• Directions for this task:
Starting at the line with "Task: Click the 2010 label on the timeline", repeat every line exactly until the records end, including the last one.

(Stored data entries)
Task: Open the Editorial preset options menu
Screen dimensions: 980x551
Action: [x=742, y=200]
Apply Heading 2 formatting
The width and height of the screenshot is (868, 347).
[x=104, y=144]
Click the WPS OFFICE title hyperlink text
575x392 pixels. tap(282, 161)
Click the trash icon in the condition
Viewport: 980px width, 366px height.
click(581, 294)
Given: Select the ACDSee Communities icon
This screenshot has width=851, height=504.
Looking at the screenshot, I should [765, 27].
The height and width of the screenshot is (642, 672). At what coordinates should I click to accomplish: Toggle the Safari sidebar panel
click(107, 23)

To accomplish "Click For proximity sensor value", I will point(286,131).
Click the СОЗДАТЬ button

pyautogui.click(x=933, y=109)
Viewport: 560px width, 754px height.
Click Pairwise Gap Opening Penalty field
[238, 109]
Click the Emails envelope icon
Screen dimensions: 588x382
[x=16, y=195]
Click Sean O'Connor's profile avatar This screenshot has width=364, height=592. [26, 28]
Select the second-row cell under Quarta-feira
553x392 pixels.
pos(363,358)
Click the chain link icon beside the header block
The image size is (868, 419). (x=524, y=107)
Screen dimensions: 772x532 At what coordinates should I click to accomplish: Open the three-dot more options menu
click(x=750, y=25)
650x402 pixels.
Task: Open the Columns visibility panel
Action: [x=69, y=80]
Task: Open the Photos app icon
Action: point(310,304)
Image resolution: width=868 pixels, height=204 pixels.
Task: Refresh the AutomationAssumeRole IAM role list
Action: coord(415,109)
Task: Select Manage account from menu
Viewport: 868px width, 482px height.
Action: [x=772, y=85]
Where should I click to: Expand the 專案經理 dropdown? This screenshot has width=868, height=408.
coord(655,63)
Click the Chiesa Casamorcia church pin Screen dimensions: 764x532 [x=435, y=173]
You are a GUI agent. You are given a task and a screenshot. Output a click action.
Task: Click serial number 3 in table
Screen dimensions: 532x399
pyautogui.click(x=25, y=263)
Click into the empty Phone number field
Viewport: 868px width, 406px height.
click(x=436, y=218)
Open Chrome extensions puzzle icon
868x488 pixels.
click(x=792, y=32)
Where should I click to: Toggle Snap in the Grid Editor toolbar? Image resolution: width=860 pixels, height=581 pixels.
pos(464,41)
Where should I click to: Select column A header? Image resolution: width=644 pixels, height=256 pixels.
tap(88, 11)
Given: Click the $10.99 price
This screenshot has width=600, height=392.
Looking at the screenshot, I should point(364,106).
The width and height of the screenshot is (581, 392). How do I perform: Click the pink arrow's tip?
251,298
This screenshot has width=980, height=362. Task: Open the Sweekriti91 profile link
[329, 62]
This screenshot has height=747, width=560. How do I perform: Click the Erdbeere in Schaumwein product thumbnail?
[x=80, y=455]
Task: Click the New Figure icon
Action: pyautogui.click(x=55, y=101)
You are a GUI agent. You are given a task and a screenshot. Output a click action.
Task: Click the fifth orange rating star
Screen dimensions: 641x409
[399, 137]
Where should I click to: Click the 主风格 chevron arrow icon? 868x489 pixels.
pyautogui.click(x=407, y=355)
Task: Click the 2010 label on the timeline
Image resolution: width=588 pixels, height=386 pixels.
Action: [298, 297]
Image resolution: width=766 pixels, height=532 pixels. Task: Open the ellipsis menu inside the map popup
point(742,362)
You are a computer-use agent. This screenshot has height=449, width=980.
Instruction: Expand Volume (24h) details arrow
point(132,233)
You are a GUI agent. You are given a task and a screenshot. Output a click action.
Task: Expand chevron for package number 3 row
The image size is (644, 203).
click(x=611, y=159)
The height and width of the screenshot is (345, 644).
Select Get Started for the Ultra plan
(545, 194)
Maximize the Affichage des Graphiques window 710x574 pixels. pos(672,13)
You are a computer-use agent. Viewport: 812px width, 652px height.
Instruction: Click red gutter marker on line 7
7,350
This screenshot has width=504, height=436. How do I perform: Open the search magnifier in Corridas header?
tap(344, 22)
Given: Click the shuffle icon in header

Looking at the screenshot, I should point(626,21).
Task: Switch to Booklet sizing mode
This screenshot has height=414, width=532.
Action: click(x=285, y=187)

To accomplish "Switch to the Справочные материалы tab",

• Response area:
Task: Click the 2010 label on the timeline
Image resolution: width=588 pixels, height=386 pixels.
Action: [298, 297]
Image resolution: width=766 pixels, height=532 pixels. Task: Open the ellipsis menu inside the map popup
point(742,362)
You are a computer-use agent. This screenshot has height=449, width=980.
Instruction: Expand Volume (24h) details arrow
point(132,233)
You are a GUI agent. You are given a task and a screenshot. Output a click action.
Task: Expand chevron for package number 3 row
The image size is (644, 203).
click(x=611, y=159)
The height and width of the screenshot is (345, 644).
Select Get Started for the Ultra plan
(545, 194)
Maximize the Affichage des Graphiques window 710x574 pixels. pos(672,13)
You are a computer-use agent. Viewport: 812px width, 652px height.
Instruction: Click red gutter marker on line 7
7,350
This screenshot has width=504, height=436. How do I perform: Open the search magnifier in Corridas header?
tap(344, 22)
Given: Click the shuffle icon in header

Looking at the screenshot, I should point(626,21).
Task: Switch to Booklet sizing mode
This screenshot has height=414, width=532.
Action: click(x=285, y=187)

To accomplish "Switch to the Справочные материалы tab",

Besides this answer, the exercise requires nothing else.